If I want to refer to these body parts, I have to either use the MEDICAL terminology, or resort to street slang. There is no in-between. And this is ONLY true of the genitals.


Take, for example, your CRANIUM.

Cranium is the scientific term.

There are other slang terms, such as melon, dome, etc.

And there is a common, NEUTRAL term: Head.


You do not say, "I hit my cranium".

Nor do you say, "I have a melonache"



Or, say, your Gluteus.

Scientific term. Slang terms are Ass, Booty, etc.

And the common, NEUTRAL term: Butt.


You do not say, "Look at that chick's gluteus!"

Nor would you tell a child to sit down on their ass.


Fingers are actually called metacarpals. The ears are actually called pinae. Your belly is called an abdomen. And so forth. All body parts have a common name, a scientific/medical term, and slang. EXCEPT the genitals.


My point?


Simple. American culture is arrested in such a stage of adolescent sexuality, that the language only contains words for genitals that are either scientific, or vulgar.

And as a result, when I talk during sex I am constantly embarrassed to find the right word.


"Oh, yeah, suck my dick"


I'm sorry, I feel stupid calling it a "dick".

I've known a lot of "Dick"s, and don't want to associate them with my own delicious experience of oral sex.


"Mmm, lick my balls"

Again, I don't want to call them balls. They are not balls. They are actually somewhat egg-shaped, which is why at least the spanish slang Huevos (eggs) makes better sense (even though I'd never use the word, as I don't find dairy sexy). Calling them balls, feels like calling your legs sticks, or calling your hair hay. It's not an actual term FOR that body part, but rather a slang term that only alludes to the part through visual comparison.
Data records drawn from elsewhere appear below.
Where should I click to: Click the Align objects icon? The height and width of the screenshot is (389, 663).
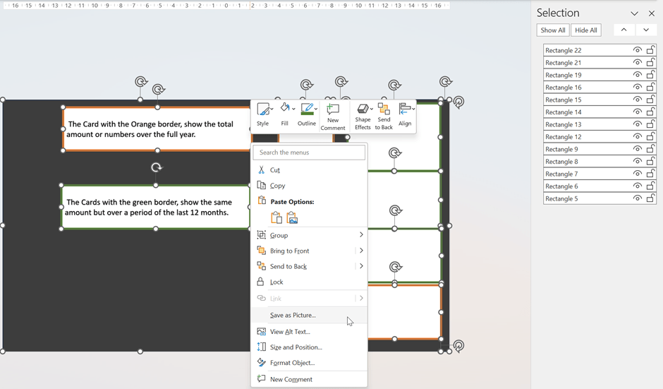point(405,110)
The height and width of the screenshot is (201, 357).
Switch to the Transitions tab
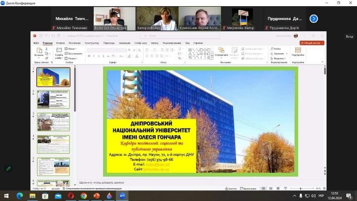coord(109,43)
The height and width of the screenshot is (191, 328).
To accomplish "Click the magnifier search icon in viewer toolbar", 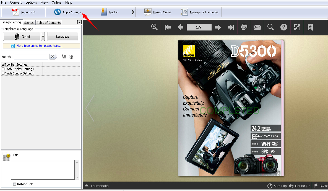I will tap(270, 27).
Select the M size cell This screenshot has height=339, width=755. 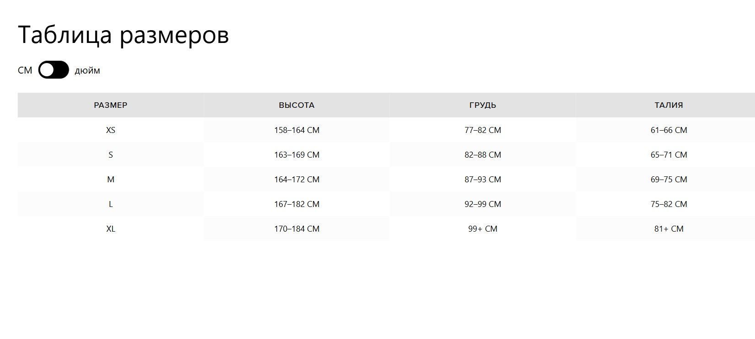coord(111,180)
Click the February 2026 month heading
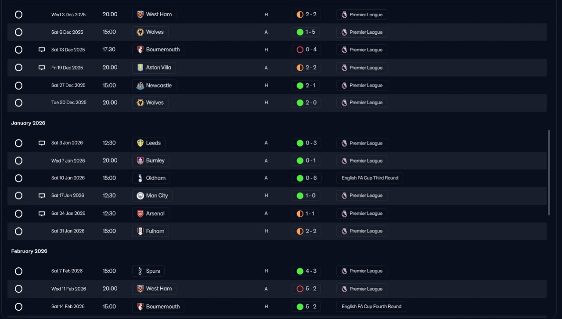The width and height of the screenshot is (562, 319). click(29, 251)
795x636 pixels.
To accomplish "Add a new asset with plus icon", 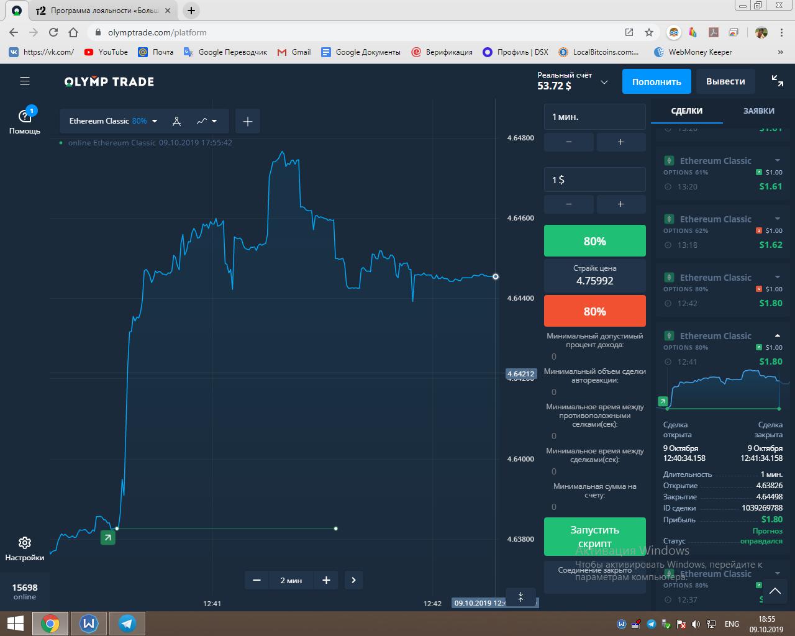I will [247, 121].
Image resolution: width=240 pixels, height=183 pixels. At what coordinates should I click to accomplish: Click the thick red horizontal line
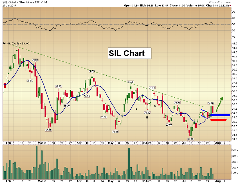click(x=218, y=120)
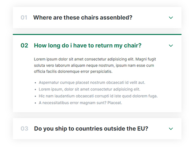
Task: Select the 'Lorem ipsum, dolor sit amet' bullet item
Action: pyautogui.click(x=89, y=89)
"Yeah, spread your pussy open"


I don't want to call it a pussy! No one likes the damn word! But as CUNT is the next-best alternative (unless twat is more to your liking), we all say Pussy.

I don't like that. Pussy is, phonetically, a wet messy word. That hard "PUH!" at the front, and the wet "SSSSSS!" in the middle...it's a sloppy word. It creates offense. And it's used to name a part of the body that SO doesn't want to be sloppy in any way...I really don't think anyone likes it. But hey, as it's the ONLY word, besides VAGINA, then it gets use.


Our language does not contain any term for genitals that is not either cold and scientific, or crude and vulgar. Every other body part has a common name, EXCEPT for the genitals.


And, I am NOT telling ANYONE to "Suck my penis".

Nor will I ever tell anyone what a "Tight wet vagina" they have.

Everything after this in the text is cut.